Why is metadata important?

It is important to clearly describe your data to ensure it can be:

  • Searched for and found
  • Understood by any user now and in the future
  • Properly interpreted

Research funders require researchers to create and make metadata openly available.

The key question to ask yourself is

“what information would I need to understand and use this data in twenty years?”

Further information

Metadata examples and links to descriptive standards can be found on the University of Leicester metadata and documentation page

Documentation

What is meant by documentation?

Documentation may sit alongside metadata.
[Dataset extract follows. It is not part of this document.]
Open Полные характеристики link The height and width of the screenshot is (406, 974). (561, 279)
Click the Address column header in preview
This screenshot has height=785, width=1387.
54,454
This refers to all the information necessary to interpret, understand and use a given dataset, a set of files or a single document.

How should research data be documented?

Research data need to be documented at various levels:

  • Project level: e.g. what the study set out to do, contribution to new knowledge, questions/hypotheses, methodologies, sampling, instruments and measures etc.
  • File or database level: e.g. how all the files that make up the dataset relate to each other, format, superceding or superceded etc.  
  • Variable or item level: A full label explaining the meaning of a variable in terms of how it was operationalised is recommended.

Further information

For more information about on documenting your data see the UK Data Archive.

Where can I store data?

  • It is preferable to use your network drive at the university.  Shared drives could also be utilised for collaborative projects.
  • If you are working with private or confidential data, please ensure that it is encrypted.

Media and hardware that is non-preferable for storing research data, due to vulnerability to loss and damage include:

  • Portable storage media such as CDs, DVDs and memory sticks (USBs, flash drives).  
  • Personal computers and laptops. 

The University is currently developing an RDM infrastructure

Further information

The Mantra Research Data Management Online course includes a useful section on storage and security issues.

Backing up

What does backing up mean?

  • Backing up means storing copies of your data in more than one place.  This ensures that if one of your copies fails or is lost, there are other copies available. 
  • It is recommended that you keep at least 3 copies of your data on at least 2 different media and that you back-up on a regular basis.

Storage

 What do I need to consider?

 

Storing your data securely is important. When deciding where to store your data, take into consideration:

  • Will data be securely stored over time – can integrity be preserved?
  • Is its storage reliable - can data be lost?
  • Can the data be accessed and reused?
  • Is it appropriate for both immediate and long-term needs?
  • Does storage meet relevant standards and requirements of the university, funder and legislation?
  • What is appropriate storage for sensitive or anonymised data?
  • How much storage do I need now and will I need in five years?

Saving email correspondence

  • You may need to save emails and associated attachments to describe your data journey.  
  • Remember Data Protection and Freedom of Information legislation can ask to see any email correspondence.  

The organising email page at the University of Leicester provides more information. 

Useful links

UK Data Archive: Collection of digital research data in the social sciences and humanities and help for creating and managing your data.

Data Documentation Initiative (DDI): An international standard for describing the data produced by surveys and other observational methods in the social, behavioral, economic, and health sciences.

MANTRA Research Data Management training: Free online course produced by the University of Edinburgh

The Digital Curation Centre (DCC):Centre of expertise in digital curation.The DCC provides expert advice and practical help in storing, managing, protecting and sharing digital research data.